It is probably better sometimes to see a film after the buzz is over in order to appreciate it – its good as well as its weakest parts. The break-through film of Alma Harel was very much talked about when it was released a couple of years ago. I have seen it only now and I can probably better enjoy its best parts, as well as wonder about other without necessarily being influenced by the chorus of praise (some justified) which accompanied its release.
The landscape seems to belong to a post-apocalyptic film. On the deserted shores of a sea that was born by an accident a small community of people deprived of almost everything tries to survive. Yet this is not the planet after an atomic war, and this is not the Sea of Aral either, but a real landscape and real people in the state of California, in a place located at measurable distances from all the services available in one of the most sophisticated states of the USA. The destinies of several people are being followed in parallel. A boy with behavioral problems whose parents went to jail are may be in danger of being denied parenthood if they get in any kind of more trouble. A teenager who was born and raised in the violent suburbs of a big city and has seen death and violence, and came here in the search of the right path for overcoming his social condition. An old man who survived a life of working in the oil fields but never abandoned his passion for booze, smoking, women. All the stories are human and credible and real. This may look like art fiction, but is actually a documentary of a special kind.

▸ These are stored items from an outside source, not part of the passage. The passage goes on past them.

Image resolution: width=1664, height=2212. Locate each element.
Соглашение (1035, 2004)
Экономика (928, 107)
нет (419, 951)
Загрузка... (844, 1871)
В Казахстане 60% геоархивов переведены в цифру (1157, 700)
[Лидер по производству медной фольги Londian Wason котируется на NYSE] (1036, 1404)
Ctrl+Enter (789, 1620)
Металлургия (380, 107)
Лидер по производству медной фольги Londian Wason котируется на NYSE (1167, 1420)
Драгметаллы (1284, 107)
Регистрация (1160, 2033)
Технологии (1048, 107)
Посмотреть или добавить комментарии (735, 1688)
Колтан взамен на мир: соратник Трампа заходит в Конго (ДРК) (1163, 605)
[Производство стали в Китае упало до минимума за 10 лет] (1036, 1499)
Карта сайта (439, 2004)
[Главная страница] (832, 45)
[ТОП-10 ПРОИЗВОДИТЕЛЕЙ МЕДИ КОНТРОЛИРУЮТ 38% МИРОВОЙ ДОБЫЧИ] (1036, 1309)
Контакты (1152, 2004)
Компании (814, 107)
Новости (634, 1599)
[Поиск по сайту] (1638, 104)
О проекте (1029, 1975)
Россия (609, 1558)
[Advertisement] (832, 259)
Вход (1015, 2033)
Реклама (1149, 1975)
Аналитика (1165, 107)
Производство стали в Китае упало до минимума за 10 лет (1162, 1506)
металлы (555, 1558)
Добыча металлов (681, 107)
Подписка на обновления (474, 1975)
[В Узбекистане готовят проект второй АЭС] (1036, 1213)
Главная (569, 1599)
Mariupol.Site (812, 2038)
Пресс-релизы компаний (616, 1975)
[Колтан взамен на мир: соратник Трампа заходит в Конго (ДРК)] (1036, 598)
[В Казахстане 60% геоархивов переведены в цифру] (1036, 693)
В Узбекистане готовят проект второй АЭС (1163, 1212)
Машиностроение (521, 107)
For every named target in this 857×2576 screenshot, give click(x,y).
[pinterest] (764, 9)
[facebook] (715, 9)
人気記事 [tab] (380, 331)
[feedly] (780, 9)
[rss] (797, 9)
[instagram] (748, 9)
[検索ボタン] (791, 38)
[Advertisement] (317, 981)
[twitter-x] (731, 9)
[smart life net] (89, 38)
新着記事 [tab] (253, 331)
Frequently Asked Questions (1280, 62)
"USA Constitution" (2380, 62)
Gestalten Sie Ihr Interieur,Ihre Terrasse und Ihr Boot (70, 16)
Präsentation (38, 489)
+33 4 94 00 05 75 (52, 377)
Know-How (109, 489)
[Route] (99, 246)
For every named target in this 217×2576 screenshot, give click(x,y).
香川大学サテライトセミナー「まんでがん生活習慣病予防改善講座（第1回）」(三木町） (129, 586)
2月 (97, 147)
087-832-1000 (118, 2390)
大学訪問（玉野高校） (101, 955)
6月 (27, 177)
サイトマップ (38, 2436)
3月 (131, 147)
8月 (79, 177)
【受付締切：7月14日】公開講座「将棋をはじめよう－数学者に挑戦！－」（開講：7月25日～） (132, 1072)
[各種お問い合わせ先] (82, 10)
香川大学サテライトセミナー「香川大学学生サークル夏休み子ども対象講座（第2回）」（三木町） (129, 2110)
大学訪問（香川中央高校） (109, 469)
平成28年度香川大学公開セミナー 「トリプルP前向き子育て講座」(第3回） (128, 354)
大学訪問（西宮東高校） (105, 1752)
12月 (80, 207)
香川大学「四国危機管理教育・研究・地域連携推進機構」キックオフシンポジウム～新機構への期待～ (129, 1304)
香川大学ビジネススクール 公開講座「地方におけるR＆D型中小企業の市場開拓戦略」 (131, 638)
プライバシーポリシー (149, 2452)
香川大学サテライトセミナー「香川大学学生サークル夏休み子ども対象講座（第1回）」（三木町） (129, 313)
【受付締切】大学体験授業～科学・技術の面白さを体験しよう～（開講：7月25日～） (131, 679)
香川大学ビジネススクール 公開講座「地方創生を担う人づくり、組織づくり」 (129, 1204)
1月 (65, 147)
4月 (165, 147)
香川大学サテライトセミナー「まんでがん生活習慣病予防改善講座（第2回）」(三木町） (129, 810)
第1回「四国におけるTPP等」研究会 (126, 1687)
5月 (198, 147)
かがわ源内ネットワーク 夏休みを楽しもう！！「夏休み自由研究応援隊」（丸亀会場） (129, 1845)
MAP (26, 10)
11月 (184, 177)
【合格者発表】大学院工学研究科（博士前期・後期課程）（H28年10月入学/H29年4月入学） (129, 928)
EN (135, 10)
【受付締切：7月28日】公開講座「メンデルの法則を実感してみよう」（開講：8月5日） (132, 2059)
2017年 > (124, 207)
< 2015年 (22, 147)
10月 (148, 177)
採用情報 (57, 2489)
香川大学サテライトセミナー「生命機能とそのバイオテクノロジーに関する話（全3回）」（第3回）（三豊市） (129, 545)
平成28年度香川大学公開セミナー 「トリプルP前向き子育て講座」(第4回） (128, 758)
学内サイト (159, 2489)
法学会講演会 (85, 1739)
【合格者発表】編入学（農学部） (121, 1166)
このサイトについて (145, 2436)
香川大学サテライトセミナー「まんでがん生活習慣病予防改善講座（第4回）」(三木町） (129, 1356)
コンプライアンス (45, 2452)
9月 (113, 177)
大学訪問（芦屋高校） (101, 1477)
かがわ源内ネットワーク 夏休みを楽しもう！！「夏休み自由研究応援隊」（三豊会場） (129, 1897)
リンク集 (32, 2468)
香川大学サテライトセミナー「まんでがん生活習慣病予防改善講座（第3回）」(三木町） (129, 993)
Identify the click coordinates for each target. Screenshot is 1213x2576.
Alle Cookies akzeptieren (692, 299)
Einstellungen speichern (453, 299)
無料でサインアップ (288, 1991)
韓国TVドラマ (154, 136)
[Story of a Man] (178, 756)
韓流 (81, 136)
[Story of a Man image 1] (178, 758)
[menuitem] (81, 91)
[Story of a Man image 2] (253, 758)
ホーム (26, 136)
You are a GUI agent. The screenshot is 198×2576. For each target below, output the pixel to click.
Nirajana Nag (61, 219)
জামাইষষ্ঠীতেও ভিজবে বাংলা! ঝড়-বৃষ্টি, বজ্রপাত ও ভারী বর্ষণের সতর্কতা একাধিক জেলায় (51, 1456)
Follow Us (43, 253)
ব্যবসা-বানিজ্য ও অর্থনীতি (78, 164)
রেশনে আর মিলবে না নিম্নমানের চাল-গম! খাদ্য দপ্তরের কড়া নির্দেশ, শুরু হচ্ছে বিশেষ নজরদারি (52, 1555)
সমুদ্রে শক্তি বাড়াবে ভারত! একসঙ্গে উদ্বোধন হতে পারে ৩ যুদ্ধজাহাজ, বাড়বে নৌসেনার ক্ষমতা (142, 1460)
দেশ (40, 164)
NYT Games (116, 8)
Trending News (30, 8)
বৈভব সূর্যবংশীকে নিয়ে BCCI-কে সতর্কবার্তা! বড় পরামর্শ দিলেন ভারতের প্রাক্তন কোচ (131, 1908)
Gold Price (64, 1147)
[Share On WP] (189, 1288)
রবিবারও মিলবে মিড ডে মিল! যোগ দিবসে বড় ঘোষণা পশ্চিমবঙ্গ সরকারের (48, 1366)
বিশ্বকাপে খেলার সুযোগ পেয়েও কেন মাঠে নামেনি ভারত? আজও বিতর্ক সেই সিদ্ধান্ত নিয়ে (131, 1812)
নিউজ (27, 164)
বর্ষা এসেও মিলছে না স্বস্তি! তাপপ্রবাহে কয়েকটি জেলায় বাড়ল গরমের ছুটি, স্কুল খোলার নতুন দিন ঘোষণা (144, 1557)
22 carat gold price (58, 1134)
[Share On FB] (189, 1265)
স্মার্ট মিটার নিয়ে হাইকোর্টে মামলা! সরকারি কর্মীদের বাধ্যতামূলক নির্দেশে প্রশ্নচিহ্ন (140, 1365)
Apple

The art dimension of the film is provided by the each of the characters dancing at some point in time. Each of the dancing episodes is so well integrated in the whole movie that it looks quite natural. Dancing may not be part of their real life, but Alama Harel made it look like it is. Yet here comes also the problematic aspect of the film. We get a glimpse of life in one very extreme area of today’s America, with its people. It’s real life and yet there is some manipulation here, because there was a cameraman (maybe the director herself) some place to catch what looks like pieces of truth. It’s beautiful but I could not escape a feeling of artificiality. Yet Alma Arel is certainly a film-maker to follow, Let us see what subjects she will pick next.